Dans ma pratique, j'ai aussi appris à jouer sur le bas carbone sans dégrader la rhéologie. Le remplacement partiel du clinker par du laitier moulu ou des cendres volantes, documenté par RECYBETON, permet de réduire le liant clinker de 15 à 30% avec un gain sur le coût du liant, tout en améliorant souvent la viscosité et la robustesse du BAP. Attention toutefois au ralentissement de prise en période froide : un CEM III/A en BAP demande une cure prolongée et une vigilance sur les délais de décoffrage.
4. Tableau des critères NF EN 206-9
Voici le tableau de référence que je garde en tête et que j'affiche en centrale. Il croise les classes de la NF EN 206-9 avec les valeurs cibles et les méthodes d'essai de la NF EN 12350. Ce sont les repères que j'utilise pour spécifier et réceptionner un BAP.

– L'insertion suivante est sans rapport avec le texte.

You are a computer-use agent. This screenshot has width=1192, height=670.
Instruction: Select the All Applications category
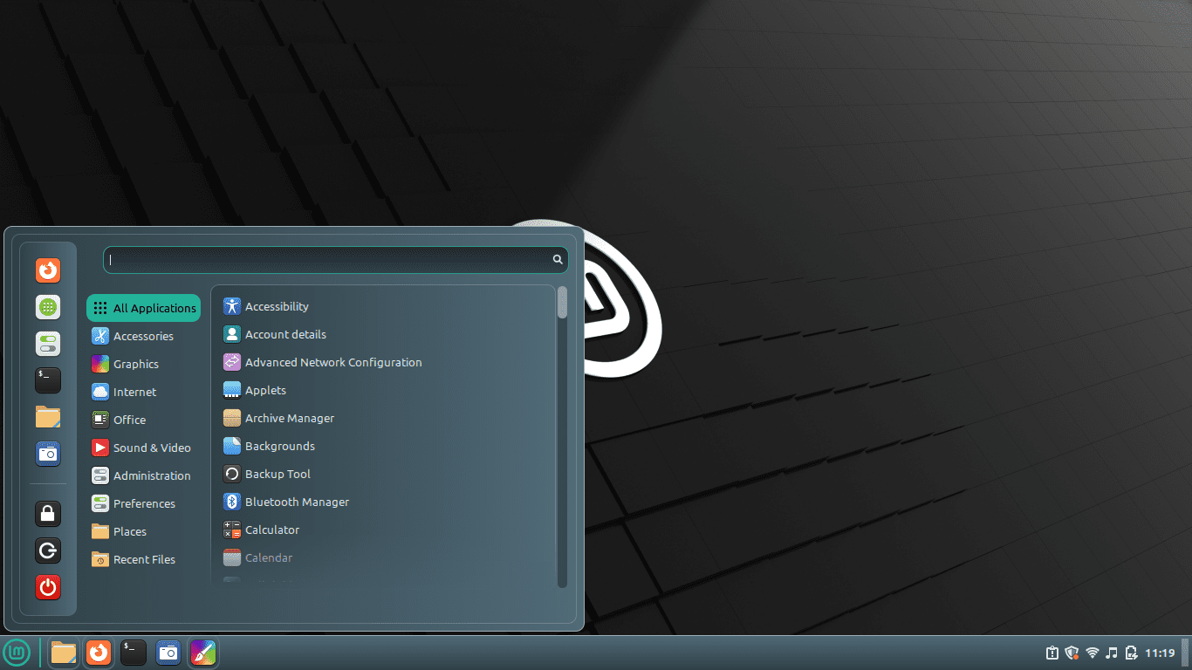coord(144,308)
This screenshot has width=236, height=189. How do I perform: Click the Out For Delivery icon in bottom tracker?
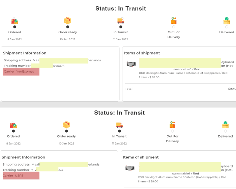coord(172,125)

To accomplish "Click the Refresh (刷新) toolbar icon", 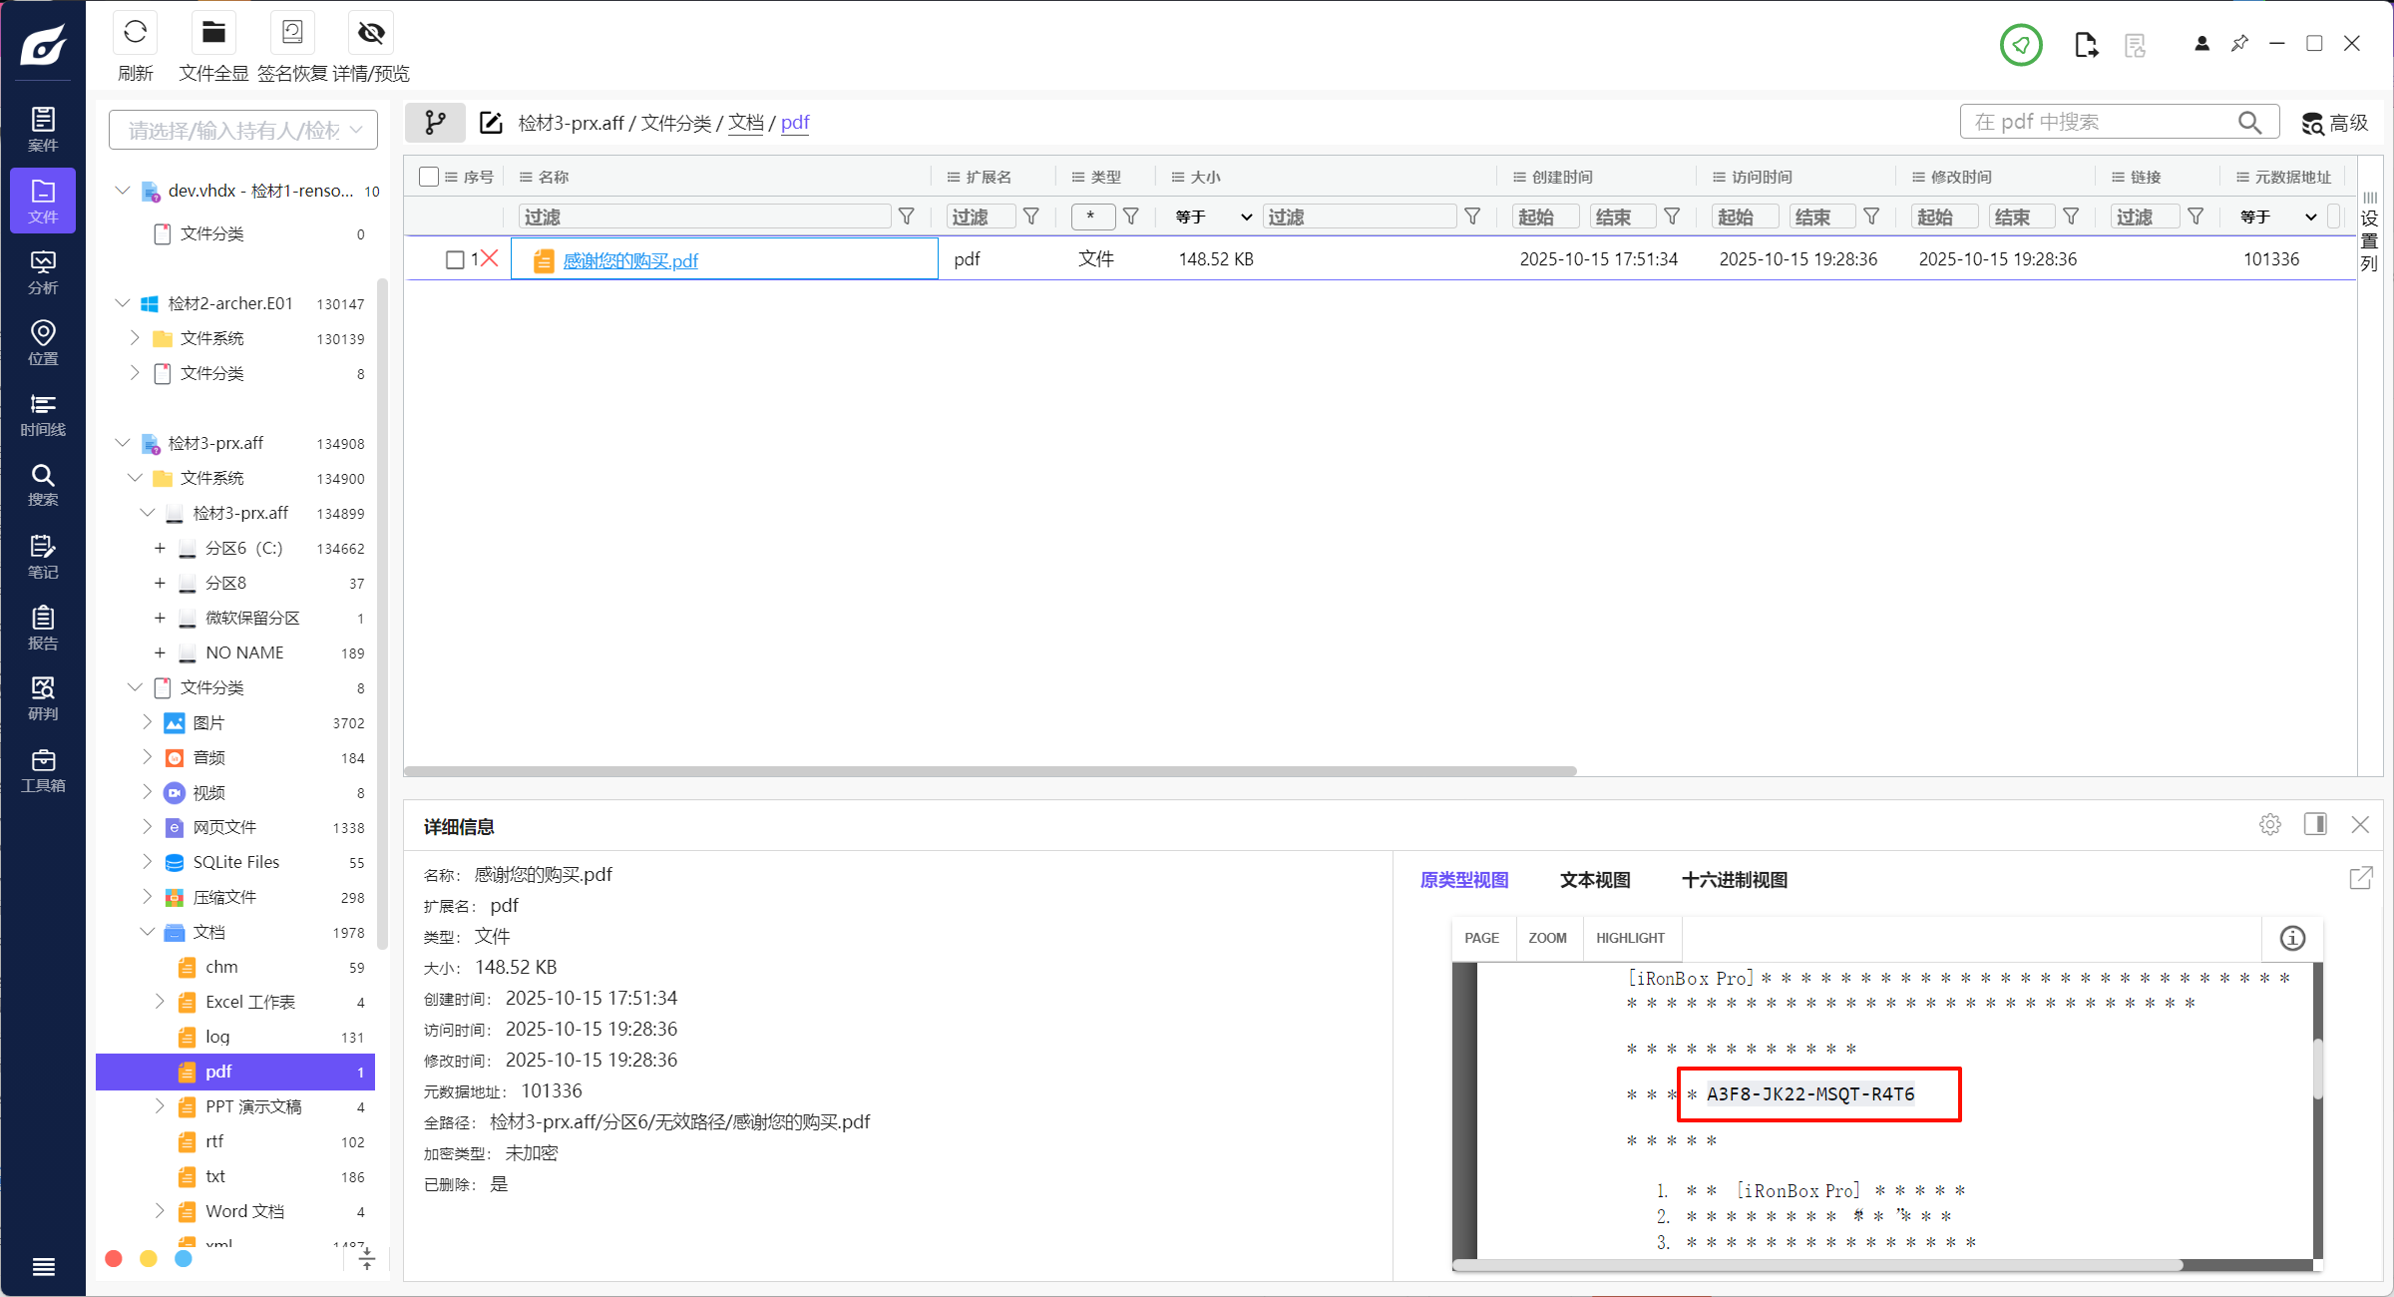I will click(x=135, y=33).
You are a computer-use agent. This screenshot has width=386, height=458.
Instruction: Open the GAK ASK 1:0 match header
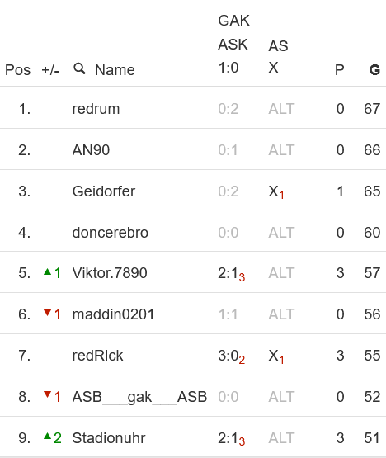coord(233,44)
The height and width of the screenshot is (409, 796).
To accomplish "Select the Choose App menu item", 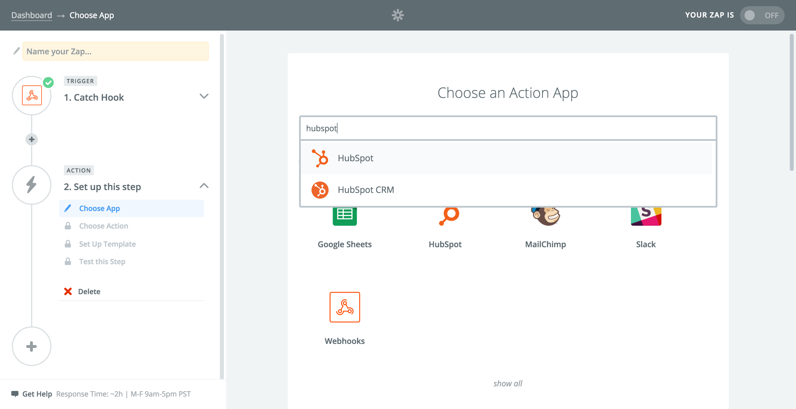I will 99,208.
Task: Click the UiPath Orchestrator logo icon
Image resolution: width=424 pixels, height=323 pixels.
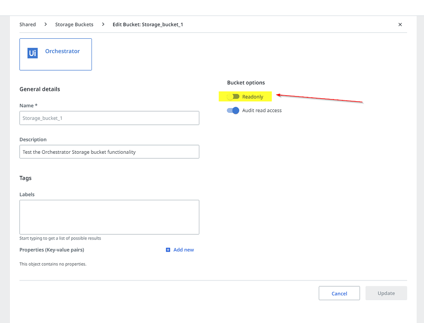Action: [33, 53]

| Propriété | Classe | Valeur cible | Essai (NF EN 12350) | Application type |
|---|---|---|---|---|
| Étalement (SF) | SF1 | 550 – 650 mm | Partie 8 (cône) | Dallages, faible ferraillage |
| Étalement (SF) | SF2 | 660 – 750 mm | Partie 8 (cône) | Voiles, poteaux courants |
| Étalement (SF) | SF3 | 760 – 850 mm | Partie 8 (cône) | Coffrages complexes, forte densité |
| Viscosité (VF) | VF1 | < 8 s | Partie 9 (V-funnel) | Faible viscosité, coulage rapide |
| Viscosité (VF) | VF2 | 9 – 25 s | Partie 9 (V-funnel) | Viscosité modérée à élevée |
| Passage (PL) | PL1 | ≥ 0,80 (2 barres) | Partie 10 (boîte en L) | Ferraillage modéré |
| Passage (PL) | PL2 | ≥ 0,80 (3 barres) | Partie 10 (boîte en L) | Ferraillage dense |
| Passage (PJ) | PJ1 / PJ2 | ≤ 10 / ≤ 10 mm | Partie 12 (J-Ring) | Contrôle blocage armatures |
| Ségrégation (SR) | SR1 | ≤ 20 % | Partie 11 (tamisage) | Stabilité standard |
| Ségrégation (SR) | SR2 | ≤ 15 % | Partie 11 (tamisage) | Voiles hauts, exigence forte |
Ce tableau, je le complète toujours par une exigence contractuelle claire dans le CCTP. Trop de marchés se contentent d'écrire « BAP » sans préciser les classes SF, VF, PL et SR. Résultat : le producteur livre au minimum, et le désaccord surgit à la réception. Dans ma pratique, je fais systématiquement inscrire le triplet minimal SF2 / VF2 / SR2 pour les voiles apparents, ce qui verrouille la qualité de parement et limite drastiquement les litiges. Le Fascicule 65 du CCTG, pour les ouvrages d'art en béton, renforce d'ailleurs ces exigences de contrôle sur les BAP structuraux.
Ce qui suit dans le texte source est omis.